Small bench lily, 6... Main jet, 7
...Main air jet, 8...Bleed pipe, 9...Main nozzle, 10...Pilot jet, 11...Pilot air jet, 12
... Pilot outlet, 13 ... Pilot screw, 14 ... Throttle valve, 15 ... Rotary fuel pump, 16 ... Control circuit, 18 ... Fuel nozzle, 19 to 22 ... Input signal, 23 ... Accelerator Pedal, 24...engine.

Claims (1)

[Scope of claims for utility model registration] (1) Main jet 6, main air jet 7,
A carburetor without a choke valve, consisting of a main fuel system consisting of a bleed pipe 8 and a main nozzle 9, and a low-speed fuel system consisting of a pilot jet 10, a pilot air jet 11, a pilot outlet 12, and a pilot screw 13. and a control circuit 16 based on a microprocessor unit that inputs and calculates various engine operating parameter signals, atmospheric condition signals, and engine cranking signals and outputs a fuel supply signal, and an output of the control circuit 16. A rotary fuel pump 15 whose rotation speed is controlled by a rotary fuel pump 15 whose fuel flow rate is adjusted according to the rotation speed, and a main intake passage of a carburetor connected to the outlet of the fuel pump 15. Inside,
An electronically controlled carburetor comprising a fuel supply system consisting of a fuel nozzle 18 that opens upstream of a throttle valve 14 of the carburetor. (2) At least supplement the connection between the low-speed fuel system and the main fuel system, increase the starting amount, and increase the warm-up amount in the fuel supply system consisting of the rotary fuel pump 15 whose rotation speed is controlled by the control circuit 16. ,
An electronically controlled carburetor according to claim (1) of the above-mentioned utility model registration, which is equipped with an acceleration increase and enrichment function. (3) The rotary fuel pump 15 whose rotation speed is controlled by the control circuit 16 is driven directly or at a reduced speed by a stepping motor.

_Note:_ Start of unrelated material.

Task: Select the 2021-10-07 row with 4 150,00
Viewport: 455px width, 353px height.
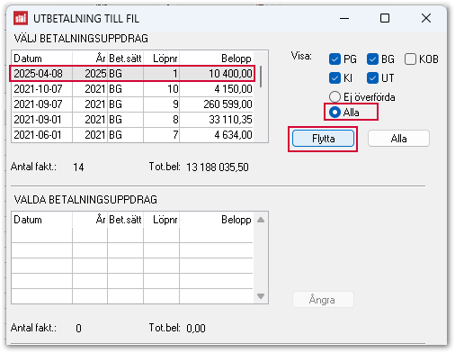Action: [x=132, y=89]
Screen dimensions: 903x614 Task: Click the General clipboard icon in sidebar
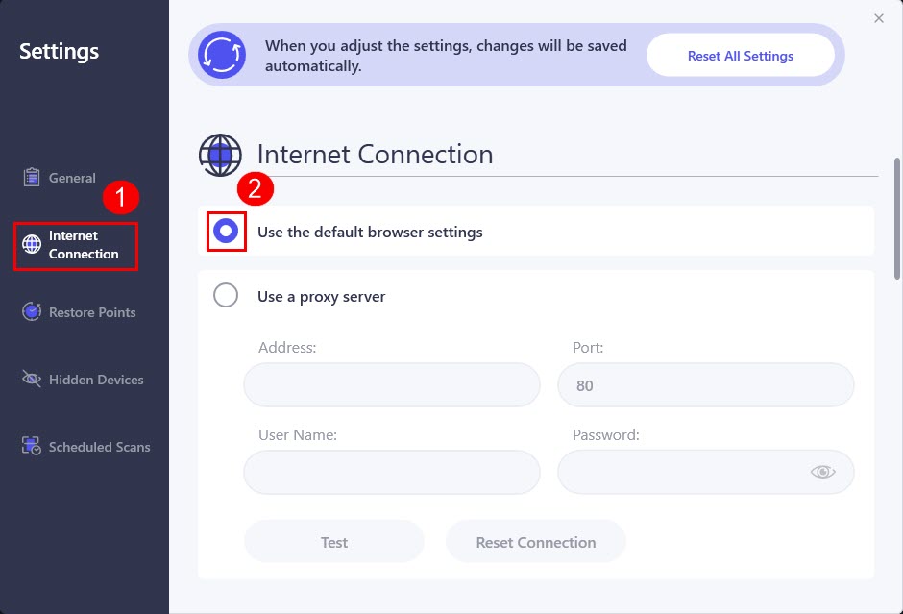click(32, 177)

Electronically controlled vaporizer described in (2). (4) Claim No. 1, wherein the discharge side of the rotary fuel pump 15 communicates with a fuel nozzle that opens upstream of the carburetor throttle valve 14.
Electronically controlled vaporizer as described in paragraph or paragraph (3). (5) A downdraft type carburetor with an open bench lily has a fuel nozzle 18 above the small bench lily 4 that is substantially concentric with the small bench lily and opens downward, and this nozzle is connected to the rotary fuel pump 15. Paragraph (1) or (4) of the above utility model registration claim that communicates with the discharge side of the
Electronically controlled vaporizer as described in section. (6) Claim No. 1 of the above utility model registration claim, wherein the opening of the fuel nozzle 18 communicating with the discharge side of the rotary fuel pump 15 is provided with ultrasonic atomization means.
An electronically controlled vaporizer as described in paragraph (4) or paragraph (5).